-- INPUT DATA follows --
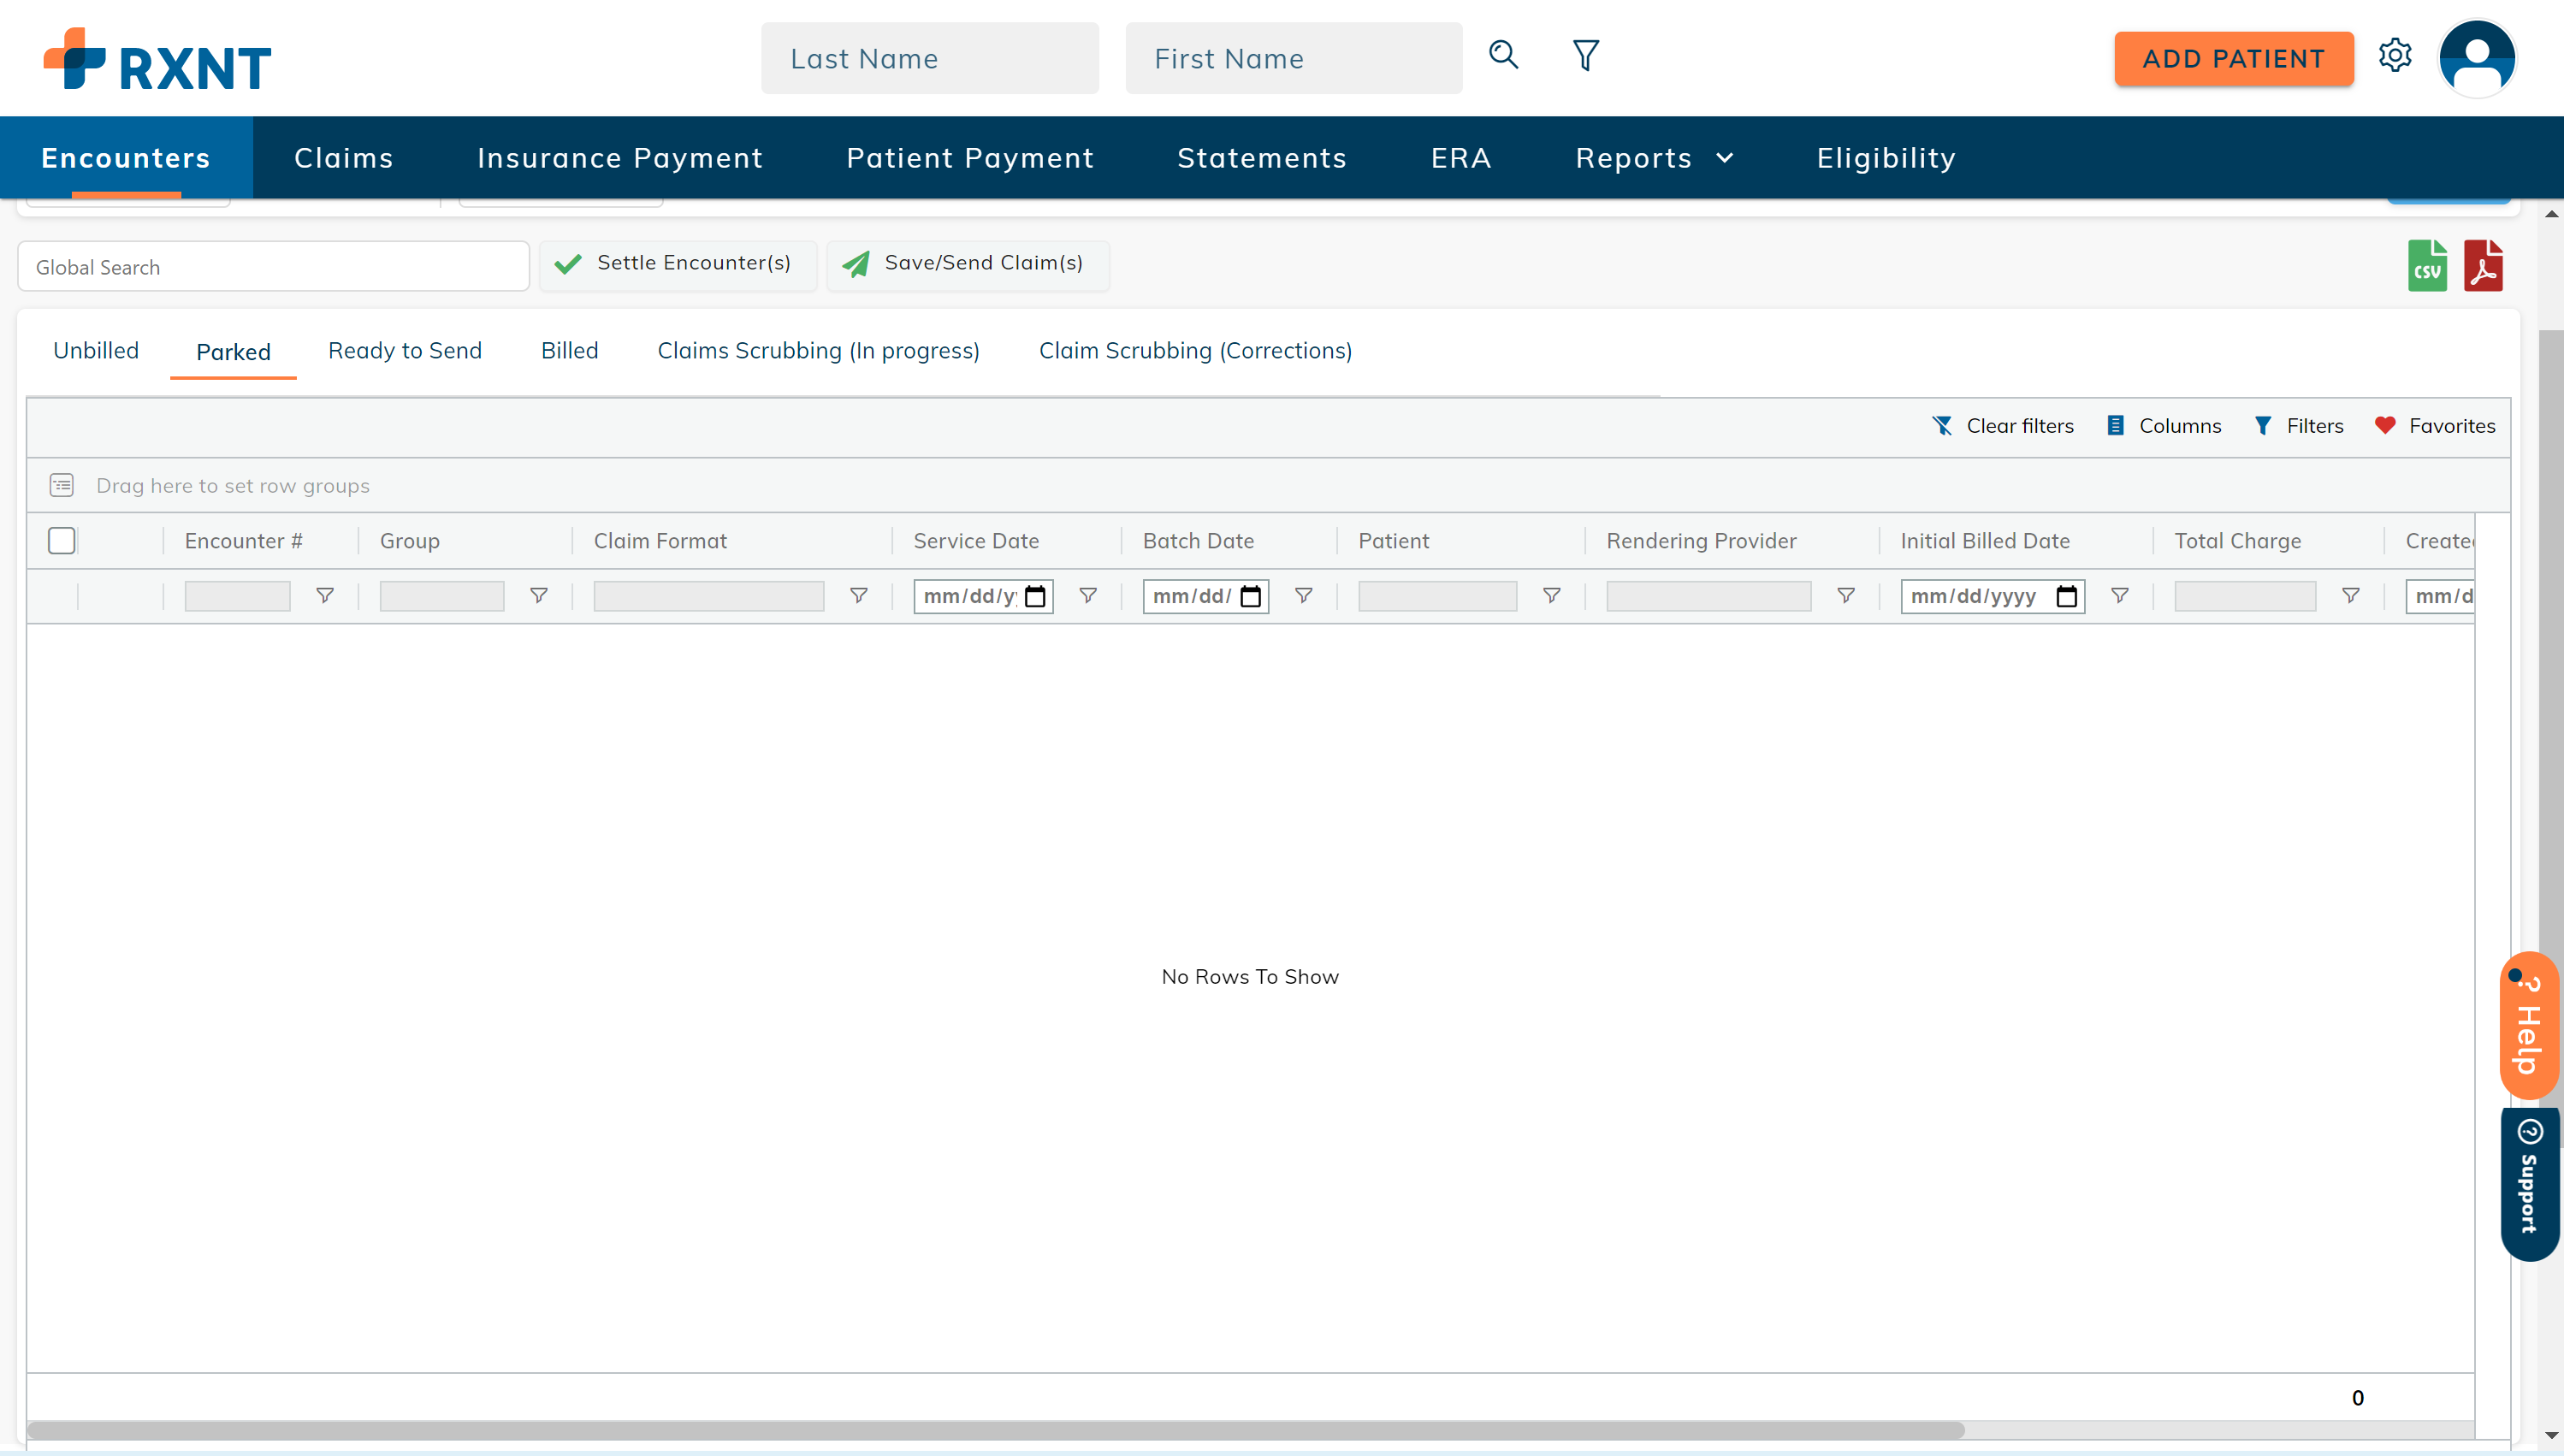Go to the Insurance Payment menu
-- INPUT DATA concluded --
-- INPUT DATA follows --
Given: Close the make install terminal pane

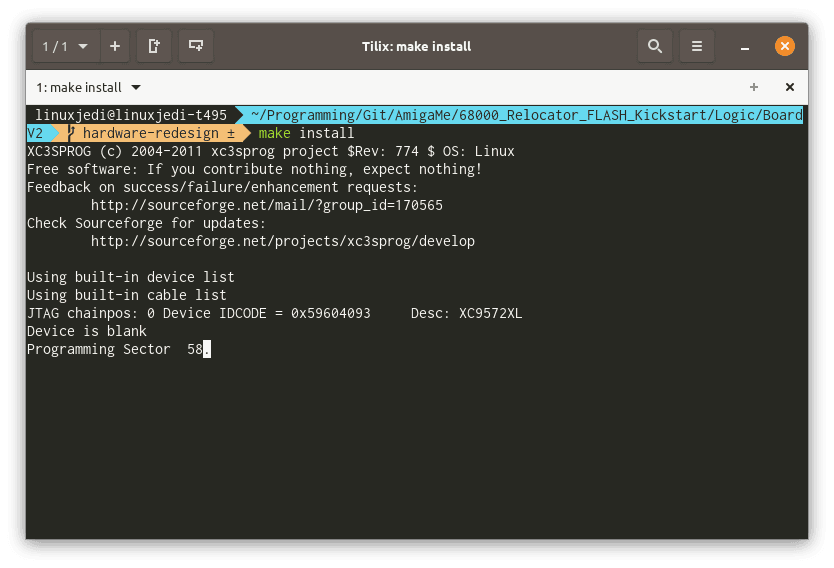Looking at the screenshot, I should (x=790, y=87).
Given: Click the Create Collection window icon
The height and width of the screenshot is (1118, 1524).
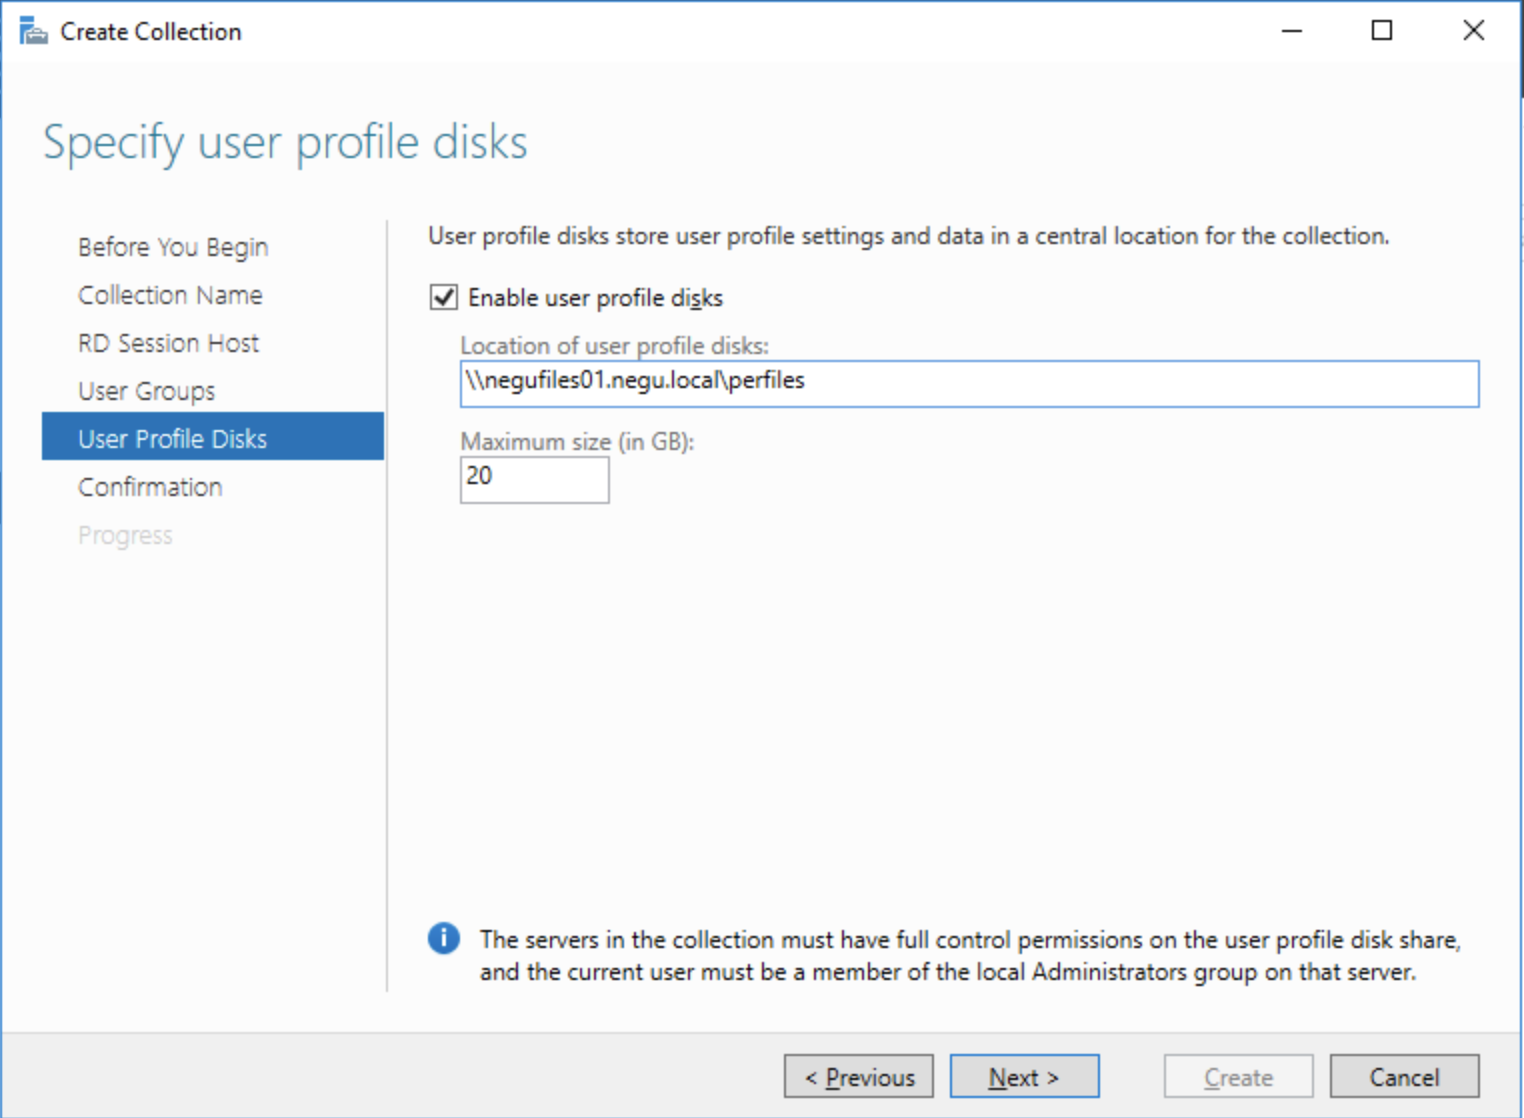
-- INPUT DATA concluded --
-- INPUT DATA follows --
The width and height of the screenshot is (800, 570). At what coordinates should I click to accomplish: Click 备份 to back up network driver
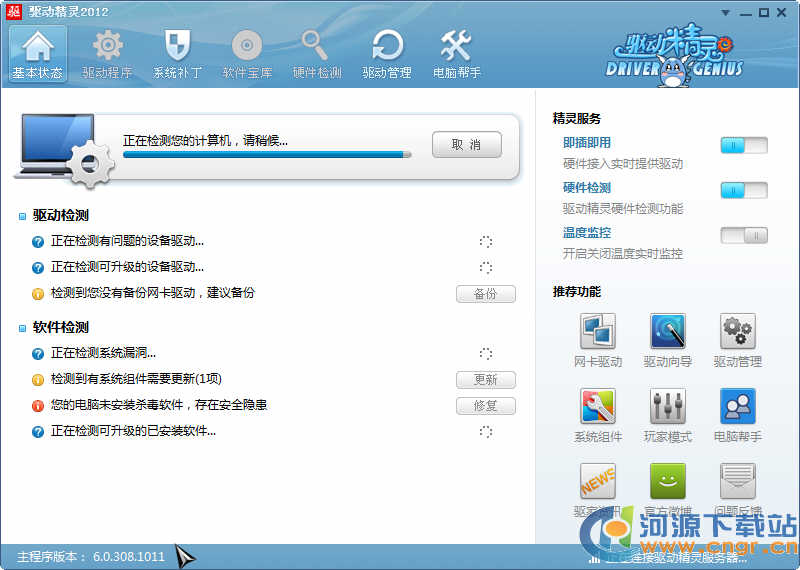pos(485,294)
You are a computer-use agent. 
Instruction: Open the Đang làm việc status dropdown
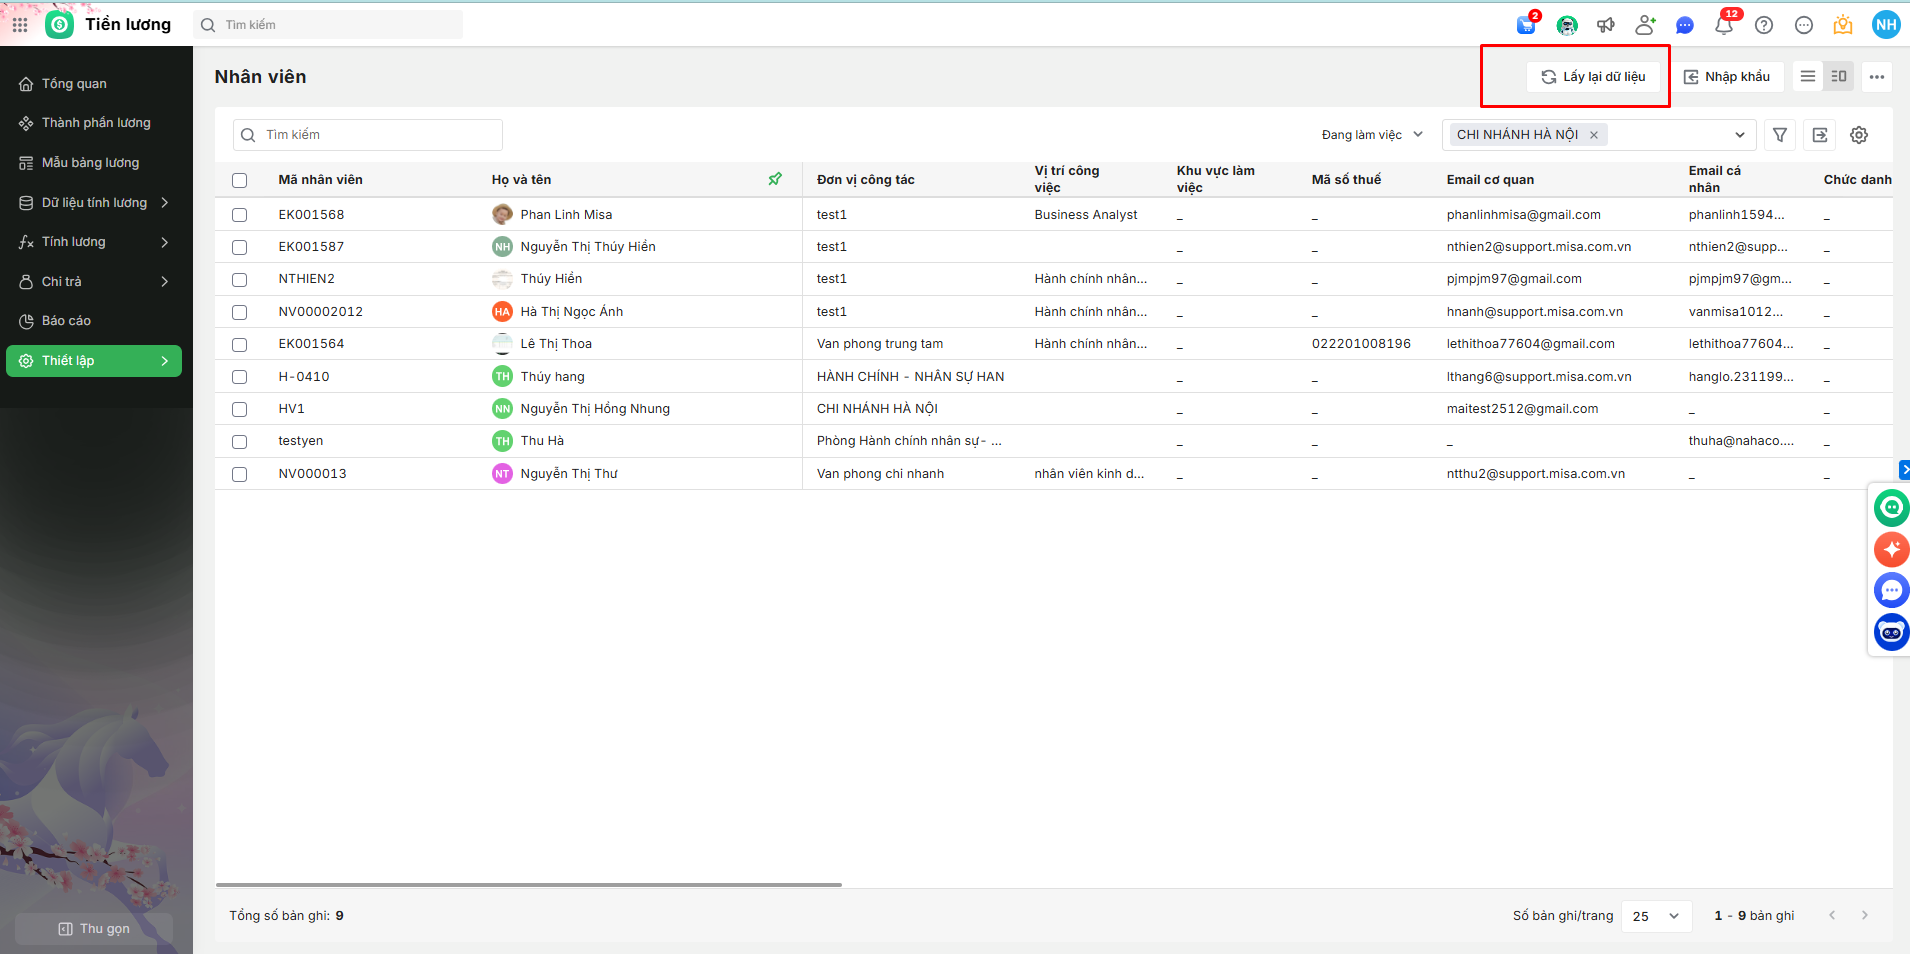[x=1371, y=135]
-- INPUT DATA concluded --
**YOUR OBJECTIVE**:
Repeat exactly the lines above, from the line that contains "Given: Close the make install terminal pane" down through the line that contains "The height and". Include both of those lines and none of the pictures.

**RESULT OF THIS TASK**:
Given: Close the make install terminal pane

Looking at the screenshot, I should (x=790, y=87).
Given: Click the Create Collection window icon
The height and width of the screenshot is (1118, 1524).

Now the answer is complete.